__Aim of the exercise__: Only the lines from the one holding "Task: Click the phpMyAdmin Home icon" through the end of the records below are to be reproduced exactly, and pictures are to be omitted.

__Information provided__:

□ □ □ □

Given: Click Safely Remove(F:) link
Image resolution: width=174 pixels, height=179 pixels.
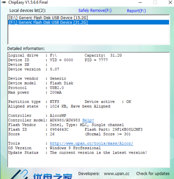Looking at the screenshot, I should tap(95, 11).
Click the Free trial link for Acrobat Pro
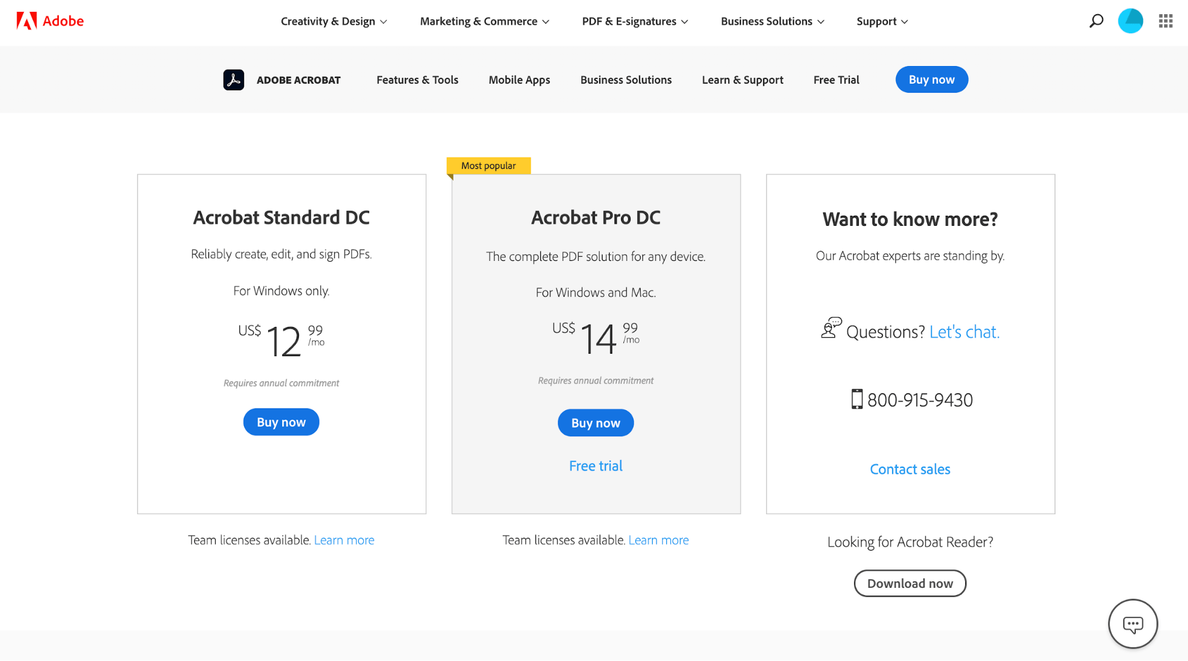1188x661 pixels. click(x=595, y=465)
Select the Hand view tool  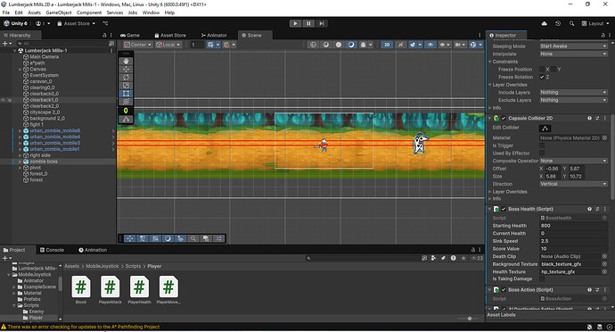126,61
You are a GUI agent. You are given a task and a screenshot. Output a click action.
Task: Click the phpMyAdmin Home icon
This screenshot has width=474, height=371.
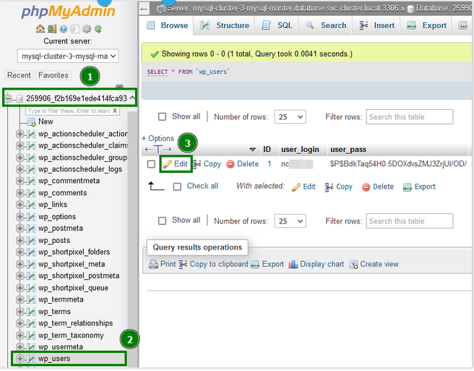[x=40, y=29]
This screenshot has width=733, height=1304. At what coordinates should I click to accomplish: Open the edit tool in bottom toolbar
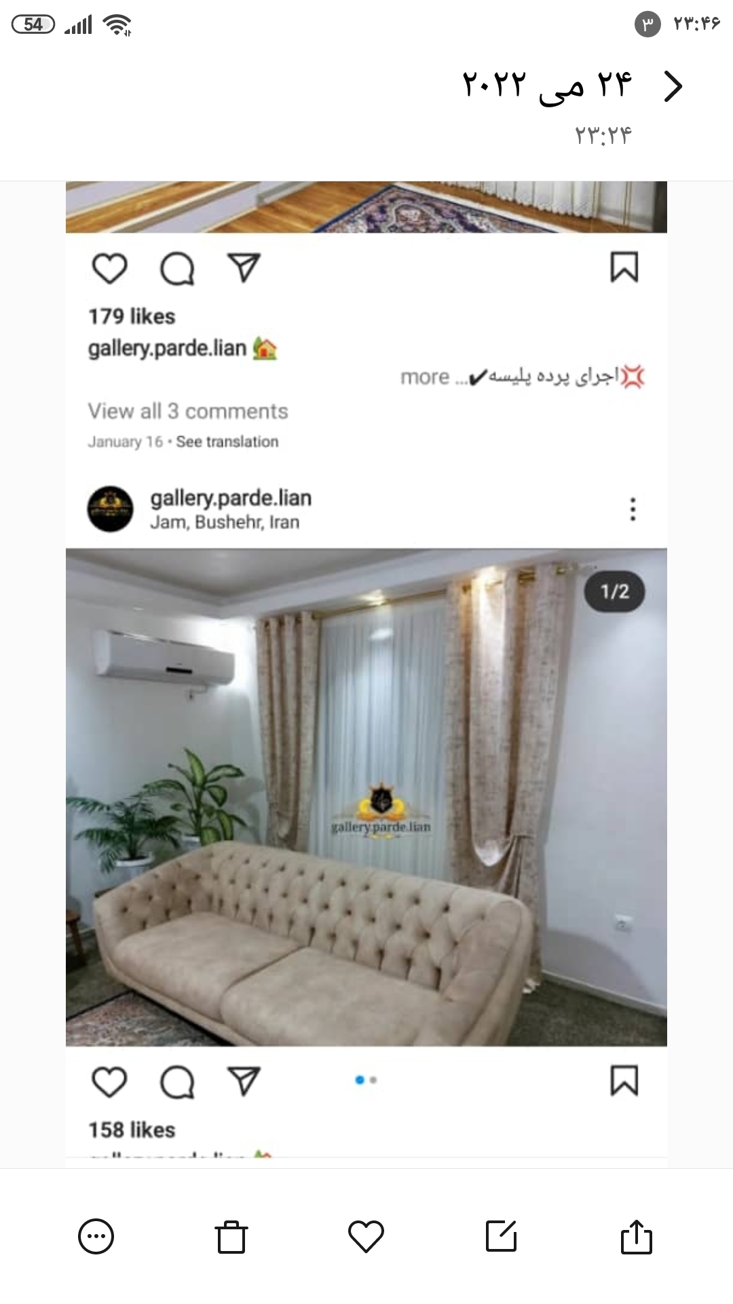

□ □ □ □

__Answer to the problem__:
Task: Click the phpMyAdmin Home icon
This screenshot has width=474, height=371.
[x=40, y=29]
This screenshot has width=733, height=1304. At what coordinates should I click to accomplish: Open the edit tool in bottom toolbar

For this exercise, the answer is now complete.